First-Year Health Milestones
Prevention and early detection are worth far more than reactive treatment. Watch for early signs of dental disease, maintain regular veterinary visits, and keep your dog at a healthy weight — excess weight worsens most of the conditions Italian Greyhounds are prone to.
Veterinary Care Schedule for Italian Greyhounds
| Life Stage | Visit Frequency | Key Screenings |
|---|---|---|
| Puppy (0-1 year) | Every 3-4 weeks until 16 weeks, then at 6 and 12 months | Vaccinations, deworming, spay/neuter (consult AVMA guidelines on optimal timing) consultation |
| Adult (1-7 years) | Annually | Physical exam, dental check, heartworm test, vaccination boosters |
| Senior (7+ years) | Every 6 months | Blood work, urinalysis, Dental Disease screening, Leg Fractures screening, Epilepsy screening |
Italian Greyhounds should receive breed-specific screening for dental disease starting at 3-5 years of age or earlier if symptoms appear. Proactive testing tends to pay for itself in avoided complications.

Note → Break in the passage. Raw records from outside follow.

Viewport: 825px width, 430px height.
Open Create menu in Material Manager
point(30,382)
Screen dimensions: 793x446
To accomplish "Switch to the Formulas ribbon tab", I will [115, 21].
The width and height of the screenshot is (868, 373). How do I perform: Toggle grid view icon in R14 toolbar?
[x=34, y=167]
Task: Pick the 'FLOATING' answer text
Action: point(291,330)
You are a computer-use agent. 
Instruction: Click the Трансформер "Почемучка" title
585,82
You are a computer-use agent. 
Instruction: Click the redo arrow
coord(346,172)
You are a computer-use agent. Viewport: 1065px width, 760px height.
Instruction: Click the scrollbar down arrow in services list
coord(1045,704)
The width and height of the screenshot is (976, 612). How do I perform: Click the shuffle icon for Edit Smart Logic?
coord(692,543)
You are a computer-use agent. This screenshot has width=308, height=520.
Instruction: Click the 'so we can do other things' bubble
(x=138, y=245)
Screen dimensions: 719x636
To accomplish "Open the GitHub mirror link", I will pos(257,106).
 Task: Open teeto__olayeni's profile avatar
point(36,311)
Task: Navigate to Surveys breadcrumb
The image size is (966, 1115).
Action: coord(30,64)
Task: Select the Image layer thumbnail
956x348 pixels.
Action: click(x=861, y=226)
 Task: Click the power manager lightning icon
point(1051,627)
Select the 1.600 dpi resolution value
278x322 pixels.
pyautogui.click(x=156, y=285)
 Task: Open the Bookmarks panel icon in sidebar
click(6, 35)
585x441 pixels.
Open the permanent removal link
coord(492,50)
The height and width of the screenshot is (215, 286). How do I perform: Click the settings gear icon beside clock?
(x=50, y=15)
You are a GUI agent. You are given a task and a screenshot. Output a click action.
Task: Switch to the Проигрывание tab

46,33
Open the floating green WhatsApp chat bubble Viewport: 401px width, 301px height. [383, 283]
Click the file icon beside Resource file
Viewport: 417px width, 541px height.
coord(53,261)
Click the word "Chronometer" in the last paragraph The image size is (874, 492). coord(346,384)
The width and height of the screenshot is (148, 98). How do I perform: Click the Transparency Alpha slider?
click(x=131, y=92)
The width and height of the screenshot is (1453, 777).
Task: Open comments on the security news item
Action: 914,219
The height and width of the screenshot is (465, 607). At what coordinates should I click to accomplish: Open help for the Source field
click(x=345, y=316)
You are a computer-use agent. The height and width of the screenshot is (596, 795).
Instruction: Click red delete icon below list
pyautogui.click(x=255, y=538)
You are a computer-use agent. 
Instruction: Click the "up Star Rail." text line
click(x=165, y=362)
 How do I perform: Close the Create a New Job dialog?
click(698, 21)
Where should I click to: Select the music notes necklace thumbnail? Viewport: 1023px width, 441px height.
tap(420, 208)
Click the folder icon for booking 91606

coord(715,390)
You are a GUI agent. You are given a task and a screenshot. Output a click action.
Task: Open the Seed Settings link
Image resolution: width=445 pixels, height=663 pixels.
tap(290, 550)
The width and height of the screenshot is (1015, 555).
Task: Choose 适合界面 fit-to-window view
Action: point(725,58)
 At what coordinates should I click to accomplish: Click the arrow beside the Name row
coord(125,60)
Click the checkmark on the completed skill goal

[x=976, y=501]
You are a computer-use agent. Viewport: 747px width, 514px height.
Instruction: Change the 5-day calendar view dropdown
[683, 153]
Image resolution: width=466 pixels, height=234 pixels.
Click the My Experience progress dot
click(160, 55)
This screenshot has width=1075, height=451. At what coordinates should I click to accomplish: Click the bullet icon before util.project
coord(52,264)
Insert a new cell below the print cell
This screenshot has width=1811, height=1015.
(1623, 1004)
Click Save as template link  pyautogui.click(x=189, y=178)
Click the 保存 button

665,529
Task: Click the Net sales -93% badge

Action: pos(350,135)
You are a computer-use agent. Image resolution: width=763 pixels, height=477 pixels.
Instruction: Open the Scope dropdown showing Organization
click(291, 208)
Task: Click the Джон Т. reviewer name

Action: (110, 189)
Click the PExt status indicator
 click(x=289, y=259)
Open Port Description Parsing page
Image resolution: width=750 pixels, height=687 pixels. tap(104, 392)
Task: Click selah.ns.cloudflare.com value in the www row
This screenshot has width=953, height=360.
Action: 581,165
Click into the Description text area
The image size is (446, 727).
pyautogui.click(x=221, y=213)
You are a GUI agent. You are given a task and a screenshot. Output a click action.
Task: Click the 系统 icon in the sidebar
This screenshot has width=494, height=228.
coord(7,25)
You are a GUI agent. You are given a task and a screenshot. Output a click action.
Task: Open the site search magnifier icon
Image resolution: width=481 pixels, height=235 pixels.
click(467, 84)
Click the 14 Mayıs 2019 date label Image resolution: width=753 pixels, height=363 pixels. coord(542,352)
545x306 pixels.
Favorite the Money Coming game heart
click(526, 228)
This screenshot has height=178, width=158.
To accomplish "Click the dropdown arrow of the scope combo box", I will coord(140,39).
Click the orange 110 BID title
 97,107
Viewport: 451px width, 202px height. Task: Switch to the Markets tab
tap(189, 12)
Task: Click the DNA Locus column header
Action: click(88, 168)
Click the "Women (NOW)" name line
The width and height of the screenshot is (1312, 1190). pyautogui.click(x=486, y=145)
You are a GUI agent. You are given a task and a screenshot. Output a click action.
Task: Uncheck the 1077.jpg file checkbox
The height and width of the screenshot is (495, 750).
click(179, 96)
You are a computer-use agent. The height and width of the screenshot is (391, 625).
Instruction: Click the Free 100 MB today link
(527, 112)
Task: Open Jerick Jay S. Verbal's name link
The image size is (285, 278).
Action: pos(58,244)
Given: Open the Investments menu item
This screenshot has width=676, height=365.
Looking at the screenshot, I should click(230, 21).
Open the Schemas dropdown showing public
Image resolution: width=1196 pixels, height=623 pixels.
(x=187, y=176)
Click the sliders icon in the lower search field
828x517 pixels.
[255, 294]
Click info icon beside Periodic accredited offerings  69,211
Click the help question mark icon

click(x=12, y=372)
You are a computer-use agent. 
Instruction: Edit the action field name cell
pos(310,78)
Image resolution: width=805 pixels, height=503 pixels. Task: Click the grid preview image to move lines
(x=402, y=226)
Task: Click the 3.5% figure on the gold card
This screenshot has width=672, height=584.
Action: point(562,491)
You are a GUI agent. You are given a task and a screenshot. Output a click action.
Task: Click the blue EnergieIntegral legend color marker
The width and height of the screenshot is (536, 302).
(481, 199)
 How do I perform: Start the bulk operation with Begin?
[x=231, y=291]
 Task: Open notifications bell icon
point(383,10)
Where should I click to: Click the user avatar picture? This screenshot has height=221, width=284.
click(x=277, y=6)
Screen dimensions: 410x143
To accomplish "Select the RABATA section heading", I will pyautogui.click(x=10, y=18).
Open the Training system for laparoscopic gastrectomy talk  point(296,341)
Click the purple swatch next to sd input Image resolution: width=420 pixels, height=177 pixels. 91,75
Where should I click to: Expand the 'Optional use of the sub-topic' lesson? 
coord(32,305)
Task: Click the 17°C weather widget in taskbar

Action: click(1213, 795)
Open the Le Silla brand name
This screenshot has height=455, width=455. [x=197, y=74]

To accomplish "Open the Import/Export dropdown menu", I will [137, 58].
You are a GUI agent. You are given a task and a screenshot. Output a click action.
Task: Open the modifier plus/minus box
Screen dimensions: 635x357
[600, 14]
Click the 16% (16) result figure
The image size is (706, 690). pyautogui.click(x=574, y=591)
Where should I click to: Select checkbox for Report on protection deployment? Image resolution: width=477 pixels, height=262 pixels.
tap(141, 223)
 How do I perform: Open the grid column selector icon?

Cost of Italian Greyhound Ownership
- Annual food costs: $250–$500 for high-quality dog food
- Veterinary care: $300–$700 annually for routine visits, plus potential emergency costs
- Grooming: $30–50 per professional session (occasional home grooming recommended)
- Pet insurance: $25–40/month for comprehensive coverage
- Supplies and toys: $200–$500 annually for bedding, toys, leashes, and other essentials
More Italian Greyhound Guides
- Italian Greyhound Diet & Nutrition Guide
- Italian Greyhound Pet Insurance Cost
- How to Train an Italian Greyhound
- Italian Greyhound Grooming Guide
- Italian Greyhound Health Issues
- Italian Greyhound Temperament & Personality
- Italian Greyhound Exercise Needs
- Italian Greyhound Cost of Ownership
What are the most important considerations for italian greyhound?
Food, routine, and preventive vet visits are the three levers that move outcomes the most. The rest of the page goes into where individual variation matters.